- Born: Bryn Mawr, PA
- Citizenship: U.S.
- Education: University of South Florida
- Occupation: Contributing editor for The Wall Street Journal
- Spouse: Maddy Garbarino

= Steve Garbarino =

American journalist

Steve Garbarino is an American journalist, editor, and author of A Fitzgerald Companion: Libations, Destinations and Quotable Ruminations Favored by the Literary Mascot of the Jazz Age (Thornwillow Press, 2013). He is currently a contributing editor for Vanity Fair and a culture reporter for The Wall Street Journal.

==Career==
Garbarino started his journalism career as a staff writer for The Times-Picayune, The Tampa Tribune and St. Petersburg Times. He was then the deputy features editor of The New York Post, the writer-at-large for Details, and the style director for Us Monthly.

In 2006, Garbarino joined BlackBook Magazine, a style and culture magazine in New York, as the editor-in-chief, where he oversaw a redesign and expansion to 10 issues a year.
 After BlackBook, Garbarino was editor-at-large of Maxim from 2008 to 2009. While there, he notably profiled Mickey Rourke who discussed his suicide attempt and sexual abuse as a child, which received attention from other publications.

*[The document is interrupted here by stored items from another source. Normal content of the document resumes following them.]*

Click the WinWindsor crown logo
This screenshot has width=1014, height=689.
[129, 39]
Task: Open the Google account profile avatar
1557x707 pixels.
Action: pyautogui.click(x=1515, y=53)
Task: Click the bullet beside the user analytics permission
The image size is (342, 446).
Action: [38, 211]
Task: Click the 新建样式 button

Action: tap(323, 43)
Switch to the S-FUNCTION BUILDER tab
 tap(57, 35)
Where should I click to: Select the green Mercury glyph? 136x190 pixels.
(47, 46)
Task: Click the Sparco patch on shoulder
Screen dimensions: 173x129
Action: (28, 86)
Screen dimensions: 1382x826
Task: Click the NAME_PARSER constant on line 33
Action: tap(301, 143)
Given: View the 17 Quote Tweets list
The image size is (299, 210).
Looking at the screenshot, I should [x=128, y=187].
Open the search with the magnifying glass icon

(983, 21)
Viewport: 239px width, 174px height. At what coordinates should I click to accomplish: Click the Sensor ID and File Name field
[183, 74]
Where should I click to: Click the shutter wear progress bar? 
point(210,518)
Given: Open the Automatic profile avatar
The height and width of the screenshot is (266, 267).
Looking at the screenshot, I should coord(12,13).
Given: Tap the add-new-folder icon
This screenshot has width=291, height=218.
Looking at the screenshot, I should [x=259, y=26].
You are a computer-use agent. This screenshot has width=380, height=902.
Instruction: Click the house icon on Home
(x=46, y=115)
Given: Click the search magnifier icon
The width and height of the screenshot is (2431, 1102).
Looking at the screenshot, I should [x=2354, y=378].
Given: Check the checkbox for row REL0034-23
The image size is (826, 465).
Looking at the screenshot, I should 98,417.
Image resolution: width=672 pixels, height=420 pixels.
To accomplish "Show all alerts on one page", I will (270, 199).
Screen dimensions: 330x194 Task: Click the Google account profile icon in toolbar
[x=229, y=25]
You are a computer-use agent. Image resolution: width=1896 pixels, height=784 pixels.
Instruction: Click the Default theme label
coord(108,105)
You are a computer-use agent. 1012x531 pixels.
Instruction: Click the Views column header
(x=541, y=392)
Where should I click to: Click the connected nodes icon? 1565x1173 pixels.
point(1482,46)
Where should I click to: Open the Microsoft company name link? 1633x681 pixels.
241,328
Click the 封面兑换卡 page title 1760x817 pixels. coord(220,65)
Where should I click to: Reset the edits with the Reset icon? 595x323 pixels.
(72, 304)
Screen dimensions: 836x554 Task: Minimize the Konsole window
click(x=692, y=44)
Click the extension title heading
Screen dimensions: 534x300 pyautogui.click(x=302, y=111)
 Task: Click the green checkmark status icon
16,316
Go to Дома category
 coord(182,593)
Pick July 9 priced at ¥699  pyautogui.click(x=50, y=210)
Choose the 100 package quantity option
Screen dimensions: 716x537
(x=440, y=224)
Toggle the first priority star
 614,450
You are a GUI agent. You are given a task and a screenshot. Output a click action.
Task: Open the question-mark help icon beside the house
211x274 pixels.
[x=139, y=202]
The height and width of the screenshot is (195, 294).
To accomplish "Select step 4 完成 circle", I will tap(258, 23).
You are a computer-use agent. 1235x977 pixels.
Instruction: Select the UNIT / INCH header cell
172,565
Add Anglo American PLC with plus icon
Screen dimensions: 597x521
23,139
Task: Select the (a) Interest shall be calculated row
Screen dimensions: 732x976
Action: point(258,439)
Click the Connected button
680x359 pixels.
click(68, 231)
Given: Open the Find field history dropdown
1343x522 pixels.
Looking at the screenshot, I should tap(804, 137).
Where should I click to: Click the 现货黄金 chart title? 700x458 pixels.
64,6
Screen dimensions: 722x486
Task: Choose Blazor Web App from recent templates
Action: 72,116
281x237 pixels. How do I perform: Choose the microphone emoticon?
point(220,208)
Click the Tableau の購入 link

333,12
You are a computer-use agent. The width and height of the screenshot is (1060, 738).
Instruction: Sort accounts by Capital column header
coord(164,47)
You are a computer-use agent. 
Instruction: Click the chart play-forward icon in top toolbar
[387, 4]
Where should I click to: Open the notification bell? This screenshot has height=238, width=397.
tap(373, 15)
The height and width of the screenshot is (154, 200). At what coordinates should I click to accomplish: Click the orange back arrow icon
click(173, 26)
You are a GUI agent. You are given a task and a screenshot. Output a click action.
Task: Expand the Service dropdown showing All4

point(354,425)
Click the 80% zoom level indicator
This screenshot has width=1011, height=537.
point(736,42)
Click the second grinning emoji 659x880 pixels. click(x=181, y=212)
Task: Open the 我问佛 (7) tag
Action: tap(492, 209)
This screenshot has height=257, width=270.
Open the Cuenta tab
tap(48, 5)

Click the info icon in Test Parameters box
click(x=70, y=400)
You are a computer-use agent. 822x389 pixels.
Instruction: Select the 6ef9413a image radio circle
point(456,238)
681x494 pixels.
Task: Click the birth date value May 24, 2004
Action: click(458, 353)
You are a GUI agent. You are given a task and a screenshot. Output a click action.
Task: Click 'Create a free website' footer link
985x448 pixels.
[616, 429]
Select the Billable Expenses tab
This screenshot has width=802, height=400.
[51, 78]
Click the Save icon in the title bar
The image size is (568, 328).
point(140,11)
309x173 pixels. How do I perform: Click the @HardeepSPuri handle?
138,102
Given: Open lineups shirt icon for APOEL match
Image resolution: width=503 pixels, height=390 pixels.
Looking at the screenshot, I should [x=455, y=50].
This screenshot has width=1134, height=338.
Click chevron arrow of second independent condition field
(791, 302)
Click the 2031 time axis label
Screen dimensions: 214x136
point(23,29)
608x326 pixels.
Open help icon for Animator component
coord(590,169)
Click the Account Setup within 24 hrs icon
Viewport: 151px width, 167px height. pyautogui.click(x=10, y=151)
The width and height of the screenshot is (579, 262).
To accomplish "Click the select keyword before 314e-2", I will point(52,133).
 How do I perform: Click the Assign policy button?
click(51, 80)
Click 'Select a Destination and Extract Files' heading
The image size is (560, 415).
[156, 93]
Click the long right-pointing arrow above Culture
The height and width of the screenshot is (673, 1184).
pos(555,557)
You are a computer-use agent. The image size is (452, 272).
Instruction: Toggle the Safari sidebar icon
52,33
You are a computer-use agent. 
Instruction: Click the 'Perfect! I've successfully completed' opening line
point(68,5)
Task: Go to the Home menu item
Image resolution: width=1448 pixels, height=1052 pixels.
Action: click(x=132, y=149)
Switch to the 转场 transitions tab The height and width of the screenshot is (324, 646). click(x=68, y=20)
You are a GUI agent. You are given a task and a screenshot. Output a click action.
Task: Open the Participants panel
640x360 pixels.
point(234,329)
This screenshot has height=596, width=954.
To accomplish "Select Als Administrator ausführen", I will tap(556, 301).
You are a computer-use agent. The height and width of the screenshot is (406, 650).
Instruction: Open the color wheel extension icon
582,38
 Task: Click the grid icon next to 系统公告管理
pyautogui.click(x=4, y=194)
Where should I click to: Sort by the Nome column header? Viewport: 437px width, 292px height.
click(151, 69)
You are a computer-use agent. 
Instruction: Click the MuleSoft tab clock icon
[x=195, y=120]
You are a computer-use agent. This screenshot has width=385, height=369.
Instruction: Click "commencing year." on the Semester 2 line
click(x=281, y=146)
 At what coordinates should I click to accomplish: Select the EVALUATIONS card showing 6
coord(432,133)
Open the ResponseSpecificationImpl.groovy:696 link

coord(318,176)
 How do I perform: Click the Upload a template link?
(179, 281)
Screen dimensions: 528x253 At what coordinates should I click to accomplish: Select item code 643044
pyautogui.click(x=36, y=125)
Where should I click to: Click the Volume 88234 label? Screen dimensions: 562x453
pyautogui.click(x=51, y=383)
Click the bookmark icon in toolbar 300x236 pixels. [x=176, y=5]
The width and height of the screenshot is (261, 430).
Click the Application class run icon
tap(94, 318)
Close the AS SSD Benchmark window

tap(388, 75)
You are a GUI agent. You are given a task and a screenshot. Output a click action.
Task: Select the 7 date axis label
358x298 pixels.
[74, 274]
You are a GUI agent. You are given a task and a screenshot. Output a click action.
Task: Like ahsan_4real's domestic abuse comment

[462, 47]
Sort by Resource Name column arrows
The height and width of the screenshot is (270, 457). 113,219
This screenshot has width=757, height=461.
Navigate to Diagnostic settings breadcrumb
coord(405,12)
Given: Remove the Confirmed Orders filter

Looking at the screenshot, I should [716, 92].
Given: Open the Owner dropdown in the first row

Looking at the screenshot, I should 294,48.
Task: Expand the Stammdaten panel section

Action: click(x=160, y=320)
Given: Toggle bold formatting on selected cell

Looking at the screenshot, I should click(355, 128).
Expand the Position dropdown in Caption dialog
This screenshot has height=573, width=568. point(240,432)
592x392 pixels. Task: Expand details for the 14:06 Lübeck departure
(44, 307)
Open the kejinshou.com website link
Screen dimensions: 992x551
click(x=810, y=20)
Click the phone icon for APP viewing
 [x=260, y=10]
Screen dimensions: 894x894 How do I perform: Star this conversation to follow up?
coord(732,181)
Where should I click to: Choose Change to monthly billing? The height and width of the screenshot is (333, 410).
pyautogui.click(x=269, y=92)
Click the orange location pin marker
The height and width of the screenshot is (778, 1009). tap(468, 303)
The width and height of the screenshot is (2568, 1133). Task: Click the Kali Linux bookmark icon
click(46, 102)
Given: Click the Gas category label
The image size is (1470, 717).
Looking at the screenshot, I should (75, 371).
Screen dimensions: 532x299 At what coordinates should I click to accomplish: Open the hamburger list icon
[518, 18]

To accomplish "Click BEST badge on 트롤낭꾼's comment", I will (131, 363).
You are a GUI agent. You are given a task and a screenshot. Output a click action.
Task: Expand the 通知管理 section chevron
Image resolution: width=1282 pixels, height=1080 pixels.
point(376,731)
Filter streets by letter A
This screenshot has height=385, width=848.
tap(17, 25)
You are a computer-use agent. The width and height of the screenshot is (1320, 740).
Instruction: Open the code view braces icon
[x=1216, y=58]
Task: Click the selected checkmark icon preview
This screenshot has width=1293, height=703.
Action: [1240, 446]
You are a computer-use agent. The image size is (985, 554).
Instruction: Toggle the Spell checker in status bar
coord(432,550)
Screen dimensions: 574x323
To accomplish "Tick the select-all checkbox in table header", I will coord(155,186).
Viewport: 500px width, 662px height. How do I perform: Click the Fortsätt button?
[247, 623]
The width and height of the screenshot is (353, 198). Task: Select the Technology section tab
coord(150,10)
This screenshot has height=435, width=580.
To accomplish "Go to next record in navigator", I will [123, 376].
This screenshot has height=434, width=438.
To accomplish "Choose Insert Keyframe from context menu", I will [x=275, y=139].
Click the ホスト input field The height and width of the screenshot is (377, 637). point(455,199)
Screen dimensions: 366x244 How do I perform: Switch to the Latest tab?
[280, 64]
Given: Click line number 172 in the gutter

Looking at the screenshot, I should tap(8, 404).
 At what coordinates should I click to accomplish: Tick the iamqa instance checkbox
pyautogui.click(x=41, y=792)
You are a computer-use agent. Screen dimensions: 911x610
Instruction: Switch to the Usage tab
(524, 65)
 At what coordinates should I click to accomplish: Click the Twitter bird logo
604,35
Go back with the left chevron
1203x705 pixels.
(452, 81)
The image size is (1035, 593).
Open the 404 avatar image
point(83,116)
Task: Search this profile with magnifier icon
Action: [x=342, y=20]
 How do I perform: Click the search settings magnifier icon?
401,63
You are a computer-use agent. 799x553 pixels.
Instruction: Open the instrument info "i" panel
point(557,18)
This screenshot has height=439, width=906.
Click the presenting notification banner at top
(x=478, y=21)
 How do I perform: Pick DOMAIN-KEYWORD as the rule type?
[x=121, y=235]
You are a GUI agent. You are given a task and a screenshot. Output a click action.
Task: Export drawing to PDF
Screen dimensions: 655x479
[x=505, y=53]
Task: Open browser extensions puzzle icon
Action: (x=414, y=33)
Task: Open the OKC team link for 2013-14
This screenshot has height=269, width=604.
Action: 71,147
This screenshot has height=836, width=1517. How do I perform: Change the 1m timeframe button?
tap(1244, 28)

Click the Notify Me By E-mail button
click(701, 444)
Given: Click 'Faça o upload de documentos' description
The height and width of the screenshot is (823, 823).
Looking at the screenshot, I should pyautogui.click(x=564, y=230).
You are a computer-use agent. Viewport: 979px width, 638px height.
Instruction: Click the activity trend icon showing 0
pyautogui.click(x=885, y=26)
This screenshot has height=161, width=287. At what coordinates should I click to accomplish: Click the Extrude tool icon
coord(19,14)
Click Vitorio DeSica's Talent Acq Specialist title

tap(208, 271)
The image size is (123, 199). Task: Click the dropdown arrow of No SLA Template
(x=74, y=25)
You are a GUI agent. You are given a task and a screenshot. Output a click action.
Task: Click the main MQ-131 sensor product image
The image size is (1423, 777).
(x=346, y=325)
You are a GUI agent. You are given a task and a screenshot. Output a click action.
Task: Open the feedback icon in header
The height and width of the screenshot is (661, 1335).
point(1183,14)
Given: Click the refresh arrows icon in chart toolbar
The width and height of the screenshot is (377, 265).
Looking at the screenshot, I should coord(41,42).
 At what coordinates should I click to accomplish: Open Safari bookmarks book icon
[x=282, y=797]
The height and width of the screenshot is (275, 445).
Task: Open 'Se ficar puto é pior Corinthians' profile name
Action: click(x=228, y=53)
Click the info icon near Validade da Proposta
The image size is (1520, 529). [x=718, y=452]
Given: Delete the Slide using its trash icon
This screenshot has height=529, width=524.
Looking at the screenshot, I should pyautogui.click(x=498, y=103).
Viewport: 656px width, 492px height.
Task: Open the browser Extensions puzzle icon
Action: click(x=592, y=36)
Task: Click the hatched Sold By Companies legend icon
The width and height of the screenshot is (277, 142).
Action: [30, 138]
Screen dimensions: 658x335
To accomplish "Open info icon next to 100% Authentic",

He then joined Playboy as the editor-at-large, before joining The Wall Street Journal as a culture reporter. He is also a contributor to Vanity Fair, The New York Times, The New York Observer, and others. While at Vanity Fair, Garbarino profiled Robert Downey Jr. while the actor was in prison, as well as reclusive The Deer Hunter director Michael Cimino—in which Cimino's photograph was published for the first time in 20 years.